DHB: Nach wie vor gibt es den Trend, dass möglichst viele Schulabgänger studieren wollen. Welche Ideen haben Sie, um die Berufsorientierung an den Schulen so zu qualifizieren, dass auch wieder stärker Lehrberufe und das Handwerk als attraktive Karrierewege betrachtet werden?
Ernst: Die Berufs- und Studienorientierung an den Schulen hat für die Landesregierung große Priorität und wurde schon frühzeitig als ein zentrales Ziel schulischer Bildung definiert. Fördermaßnahmen wurden schon vor zehn Jahren auf den Weg gebracht. Wir haben die "Landesstrategie zur Berufs- und Studienorientierung", Verwaltungsvorschriften zur Berufs- und Studienorientierung und das Thema im neuen Rahmenlehrplan für die Jahrgangsstufen 1 bis 10 verbindlich verankert.

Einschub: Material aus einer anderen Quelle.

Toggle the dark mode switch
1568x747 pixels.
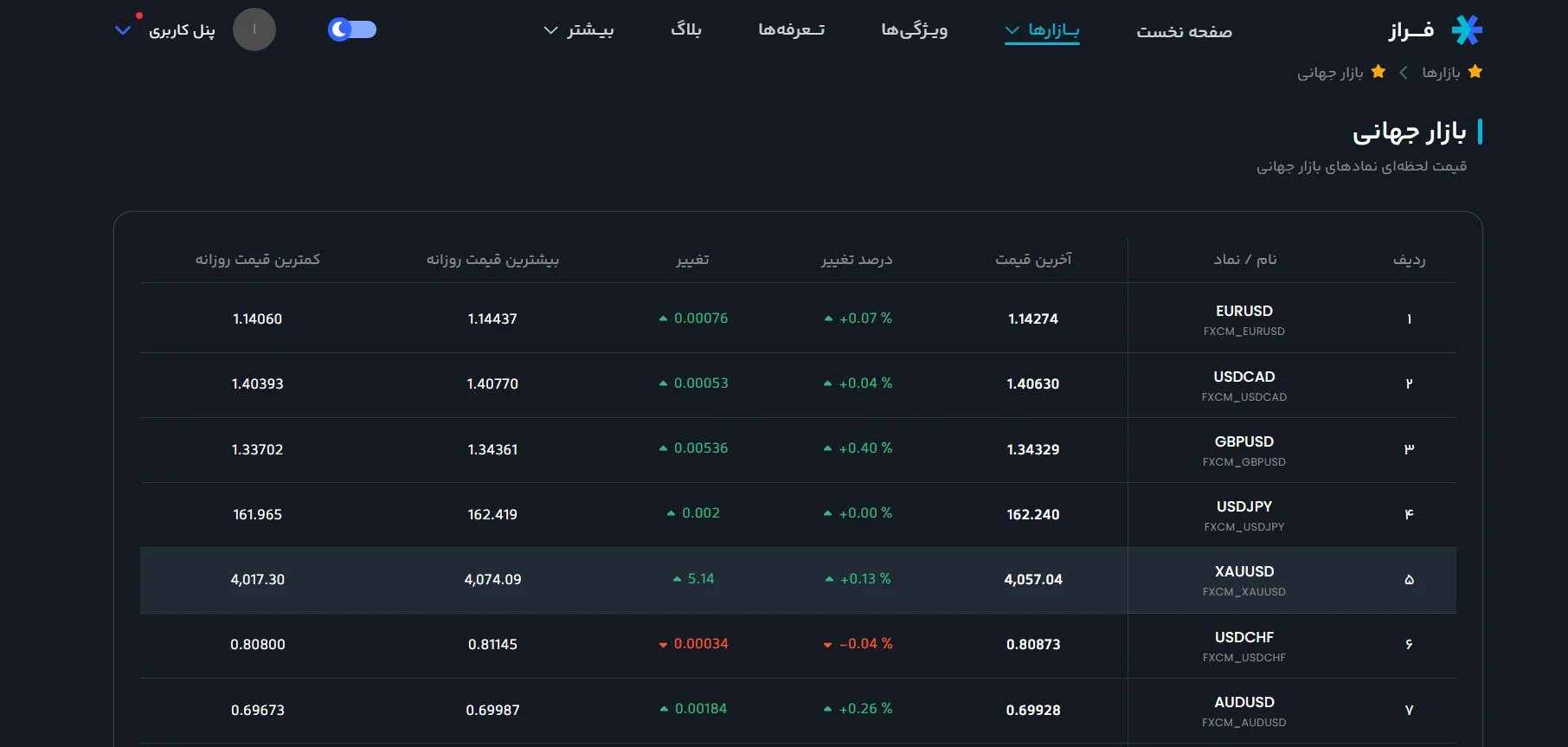pyautogui.click(x=352, y=29)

Zu Beginn des aktuellen Schuljahres wurde zudem zusammen mit der Handwerkskammer Cottbus und vier Oberstufenzentren in Südbrandenburg das Projekt "Berufliches GymnasiumPlusHandwerk" ins Leben gerufen. Dabei können Schülerinnen und Schüler auf dem Weg zum Abitur bereits Teilwissen für die Meisterprüfung eines Handwerksberufs erwerben. Wer diesen Weg wählt, bekommt frühzeitig einen tieferen Einblick ins Handwerk. Vorteil für beide Seiten: Künftigen Abiturienten erschließen sich neue Perspektiven bei der Berufswahl. Die Betriebe können sich von Anfang an auf die Betreuung geeigneter Nachwuchsführungskräfte konzentrieren und diese frühzeitig für eine Karriere im Handwerk motivieren.

Zur Person: Britta Ernst wurde am 23. Februar 1961 in Hamburg geboren. Nach dem Abitur absolvierte sie zunächst eine Berufsausbildung zur Kauffrau der Grundstücks- und Wohnungswirtschaft. Daran schloss sich ein Studium zur Diplom-Sozialökonomin an. 1978 trat sie in die SPD ein. Von 1997 bis 2011 war Britta Ernst Mitglied der Hamburgischen Bürgerschaft. Zwischen September 2014 und Juni 2017 hatte sie das Amt der Ministerin für Schule und berufliche Bildung in Schleswig-Holstein inne. Seit dem 28. September 2017 ist sie brandenburgische Ministerin für Bildung, Jugend und Sport. Britta Ernst ist seit 1998 mit dem SPD-Politiker und Ersten Bürgermeister in Hamburg, Olaf Scholz, verheiratet.

Die Berufsorientierung zielt darauf, die Mädchen und Jungen zu befähigen, am Ende ihrer Schulzeit eine an ihren Fähigkeiten, Interessen und Zielen orientierte Berufswahlentscheidung treffen zu können. Dabei sollen sie auch die beruflichen Anforderungen und Perspektiven in den Blick nehmen. Wir betreiben also keine "Berufe-Orientierung"", sondern eine sehr praxisnahe Berufs- und Studienorientierung, die den Schülerinnen und Schülern auch Ausbildungsberufe näher bringen soll. Dazu gehören in der Sekundarstufe I beispielsweise auch der "Zukunftstag für Mädchen und Jungen" und das in Brandenburg entwickelte Unterrichtskonzept "Praxislernen". Sie sehen, Handwerksberufe haben ihren festen Platz in der Berufs- und Studienorientierung an unseren Schulen.